• **Supplied passage**
■ ■ ■ ■
# Sleighload of Standards



## amerique2 (Jun 21, 2009)

Looks like the 4-day show in Jackson, MS next week has from 34-38 or 39 standards entered, and a good number of minis (8) and toys (14), too. I'm going at least one day and hope to have some photos to share. Anyone close enough to go to Jackson? If so, I'll see you there.


----------



## NOLA Standards (Apr 11, 2010)

Both girls are entered. Michele will be grooming! yeah!!

Also know several of the handlers but they'd probably appreciate me not broadcasting...

Should be a good show, though! See you there!

Tabatha


----------



## amerique2 (Jun 21, 2009)

Hey Tabatha,

Can't wait til then. I'll see you there and will be pulling for the girls!:cheers2:


----------



## amerique2 (Jun 21, 2009)

I ended up having to work and didn't get to go to the show. How was it, Tabatha?


----------



## NOLA Standards (Apr 11, 2010)

Chris and Racheal, Miyuke, Svoda, Betty and Michele! Chris won everyday - Breed even a couple of days over Betty's special (#3 standard poodle), Betty did get a WD and Svoda won breed Saturday with a class Bitch.

Michele put B into pattern! She had a false pregnancy which I knew she was taking pretty far, but when Michele cut her jacket you could see her teats were hanging! Little ding dong!

Was just yesterday she decided to give it up!


----------
■ ■ ■ ■
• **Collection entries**

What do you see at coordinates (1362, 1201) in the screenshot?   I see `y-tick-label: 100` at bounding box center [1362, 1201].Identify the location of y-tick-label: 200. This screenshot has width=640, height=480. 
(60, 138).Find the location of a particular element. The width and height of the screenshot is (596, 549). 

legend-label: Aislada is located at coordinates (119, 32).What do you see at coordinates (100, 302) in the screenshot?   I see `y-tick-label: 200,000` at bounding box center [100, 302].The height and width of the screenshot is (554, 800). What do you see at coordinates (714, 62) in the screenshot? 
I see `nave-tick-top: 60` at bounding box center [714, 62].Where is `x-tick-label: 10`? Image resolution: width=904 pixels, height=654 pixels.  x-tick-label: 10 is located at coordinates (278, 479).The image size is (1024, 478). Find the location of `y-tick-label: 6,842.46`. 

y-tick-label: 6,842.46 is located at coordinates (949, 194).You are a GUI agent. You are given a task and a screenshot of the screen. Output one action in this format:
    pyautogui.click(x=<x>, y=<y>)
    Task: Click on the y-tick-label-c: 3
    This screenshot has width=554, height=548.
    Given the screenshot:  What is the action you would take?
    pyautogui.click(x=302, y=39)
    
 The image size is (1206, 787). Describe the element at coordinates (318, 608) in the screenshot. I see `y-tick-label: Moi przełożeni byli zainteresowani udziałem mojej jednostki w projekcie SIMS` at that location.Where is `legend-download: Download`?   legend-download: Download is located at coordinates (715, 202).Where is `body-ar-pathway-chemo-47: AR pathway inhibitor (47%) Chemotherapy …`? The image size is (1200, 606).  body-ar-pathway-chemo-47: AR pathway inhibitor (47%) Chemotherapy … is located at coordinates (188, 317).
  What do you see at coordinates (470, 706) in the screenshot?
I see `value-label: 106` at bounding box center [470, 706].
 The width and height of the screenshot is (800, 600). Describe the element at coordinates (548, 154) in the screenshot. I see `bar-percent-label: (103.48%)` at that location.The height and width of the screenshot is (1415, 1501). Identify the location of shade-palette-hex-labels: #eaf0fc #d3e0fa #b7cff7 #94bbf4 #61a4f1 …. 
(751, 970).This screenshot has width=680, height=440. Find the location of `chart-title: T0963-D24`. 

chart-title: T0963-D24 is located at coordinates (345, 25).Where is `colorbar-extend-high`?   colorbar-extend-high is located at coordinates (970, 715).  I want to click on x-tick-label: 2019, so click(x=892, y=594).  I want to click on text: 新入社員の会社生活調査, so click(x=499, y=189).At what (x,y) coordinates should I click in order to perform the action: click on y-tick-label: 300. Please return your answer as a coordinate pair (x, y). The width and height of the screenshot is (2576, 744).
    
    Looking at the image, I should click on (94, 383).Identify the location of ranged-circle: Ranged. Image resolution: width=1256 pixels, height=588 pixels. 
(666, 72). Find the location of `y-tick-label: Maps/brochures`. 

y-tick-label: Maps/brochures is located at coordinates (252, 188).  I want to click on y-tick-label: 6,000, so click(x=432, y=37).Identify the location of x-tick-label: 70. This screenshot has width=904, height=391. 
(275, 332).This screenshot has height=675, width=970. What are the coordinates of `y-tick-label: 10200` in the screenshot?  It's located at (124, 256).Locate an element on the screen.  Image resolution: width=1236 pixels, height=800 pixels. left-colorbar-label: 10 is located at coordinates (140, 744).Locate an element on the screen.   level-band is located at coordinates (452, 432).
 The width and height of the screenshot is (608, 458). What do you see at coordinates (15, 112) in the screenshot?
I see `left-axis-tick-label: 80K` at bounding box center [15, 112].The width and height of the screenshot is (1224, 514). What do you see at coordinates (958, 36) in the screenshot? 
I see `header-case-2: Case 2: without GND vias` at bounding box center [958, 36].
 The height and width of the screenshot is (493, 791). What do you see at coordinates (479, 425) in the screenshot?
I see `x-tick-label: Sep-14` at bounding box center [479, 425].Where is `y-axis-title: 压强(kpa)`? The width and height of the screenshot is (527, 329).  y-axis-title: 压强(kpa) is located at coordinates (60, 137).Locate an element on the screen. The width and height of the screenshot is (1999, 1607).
■ ■ ■ ■
• **Work item**
Answer these questions using the thread about the Jackson, MS show.
(a) How many toys were entered for the show, according to the first post?
(b) What reason does amerique2 give for missing the show?
(c) On which day did Svoda win breed?

• **Response area**
(a) 14
(b) amerique2 had to work.
(c) Saturday